The English government and institutions were held up as a model to be imitated fifty times; as an example to be avoided, twenty-four times. France was held up as a model three times, and as a warning five times. Rome was cited five times as a model and seven times as a warning.

From the standpoint of training, experience, and general qualifications for constitution makers, the delegates who sat in the Federal convention at Philadelphia were the most remarkable group of statesmen the world has ever seen. Sixty-five delegates were chosen, of whom fifty-five attended the convention and of these thirty-nine signed the Constitution, three were present but refused to sign, and thirteen were absent on the last day. Of the fifty-five who sat in the convention, twenty-five were from northern States and thirty from southern States. Of the thirty-nine signers, nineteen were from the North and twenty from the South.

Of the fifty-five men thirty were college men, twenty-six had degrees, forty-seven were afterwards prominent in public life; of the remaining eight, at least four died soon after the close of the convention.
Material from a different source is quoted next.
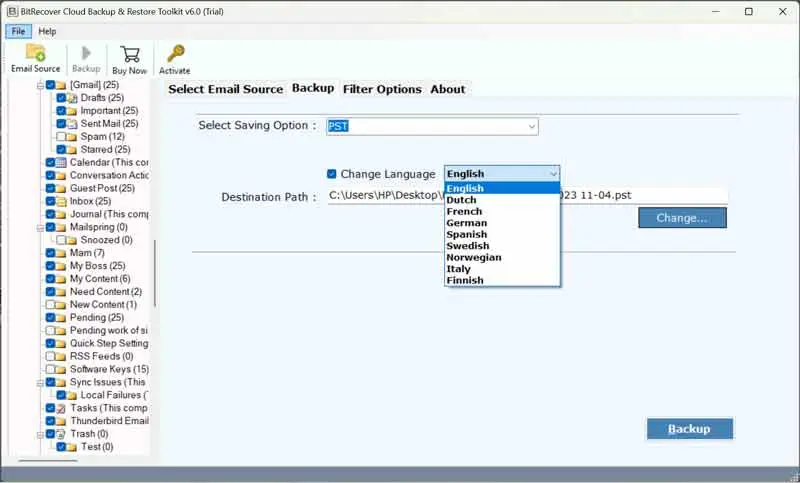
Task: Click the Destination Path text field
Action: (385, 196)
The most noted men were: Washington, Franklin, Hamilton, Madison, Wilson, Patterson, Gerry, Sherman, Pinckney, and Randolph. Six men who signed the Constitution had also signed the Declaration of Independence—Benjamin Franklin, James Wilson, Robert Morris, and George Clymer of Pennsylvania, Roger Sherman of Connecticut, and George Read of Delaware.—Meyerholz's The Federal Convention.

George Washington expressed the vast importance of this thought when he said: “The basis of our political system is the right of the people to make or alter their constitution of government.”
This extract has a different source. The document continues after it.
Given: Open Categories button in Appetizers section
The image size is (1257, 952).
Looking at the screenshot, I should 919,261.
“The Constitution is itself in every rational sense and to every useful purpose a bill of rights.”—Alexander Hamilton.

“Much of the strength and efficiency of any government in procuring and securing happiness to the people depends on opinion, on the general opinion of the goodness of the government, as well as of the wisdom and integrity of its governors. I hope, therefore, for our own sakes, as a part of the people and for the sake of our posterity, that we shall act heartily and unanimously in recommending this Constitution wherever our influence may extend, and turn our future thoughts and endeavors to the means of having it well administered.”—Benjamin Franklin.
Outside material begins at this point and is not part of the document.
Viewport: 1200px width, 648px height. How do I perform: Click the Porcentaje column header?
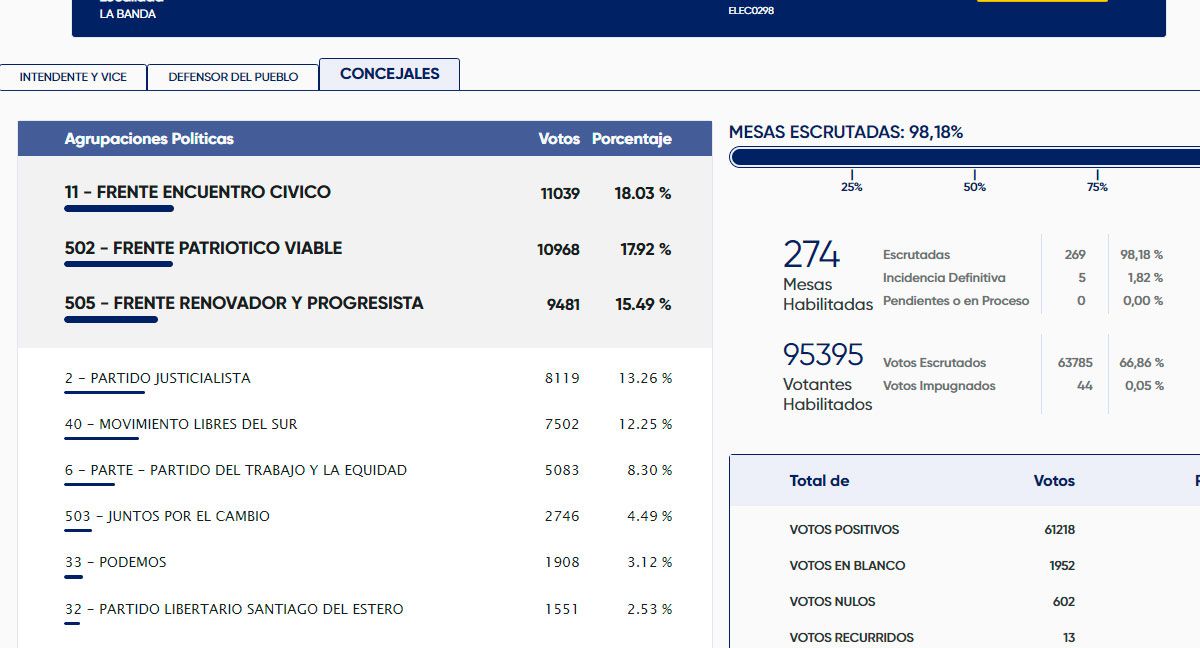tap(631, 139)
“In the fullness of time a Republic rose up in the wilderness of America. Thousands of years had passed away before this child of the ages could be born. From whatever there was of good in the systems of former centuries, she drew her nourishment; the wrecks of the past were her warnings. The wisdom which had passed from India through Greece, with what Greece had added of her own, the jurisprudence of Rome, the mediaeval municipalities, the Teutonic method of representation, the political experience of England, the benignant wisdom of the expositors of the law of nature and of nations in France and Holland, all shed on her their selectest influence. Out of all the discoveries of statesmen and sages, out of all the experience of past human life, she compiled a perennial political philosophy, the primordial principles of national ethics—she sought the vital elements of social forms and blended them harmoniously in the free commonwealth which comes nearest to the illustration of the natural equality of all men. She entrusted the guardianship of established rights to law; the movement of reform to the spirit of the people and drew her force from the happy reconciliation of both.”—George Bancroft.

“In spite of its supposed precision, and its subjection to judicial construction, our constitution has always been indirectly made to serve the turn of that sort of legislation which its friends call progressive, and its enemies call revolutionary, quite as effectively as though Congress had the omnipotence of parliament. The theory of the latent powers to carry out those granted has been found elastic enough to satisfy almost any party demands in time of peace, to say nothing of its enormous extensions in time of war.”—The Nation, November 7, 1872, No. 384, p. 300.

“Our fathers by an almost divine prescience, struck the golden mean.”—Pomeroy's An Introduction to the Constitutional History of the United States, p. 102.

“It (the United States Constitution) ranks above every other written Constitution for the intrinsic excellence of its scheme, its adaptation to the circumstances of the people, the simplicity, brevity and precision of its language, its judicious mixture of definition in principle with elasticity in details. One is induced to ask, to what causes, over and above the capacity of its authors and the patient toil they bestowed upon it, these merits are due, or in other words, what were the materials at the command of the Philadelphia Convention for the achievement of so great an enterprise as the creation of a nation by means of an instrument of government. The American Constitution is no exception to the rule that everything which has power to win the obedience and respect of men must have its roots deep in the past, and that the more slowly every institution has grown, so much the more enduring it is likely to prove. There is little in this Constitution that is absolutely new. There is much that is as old as Magna Charta.”—James Bryce, author of The American Commonwealth.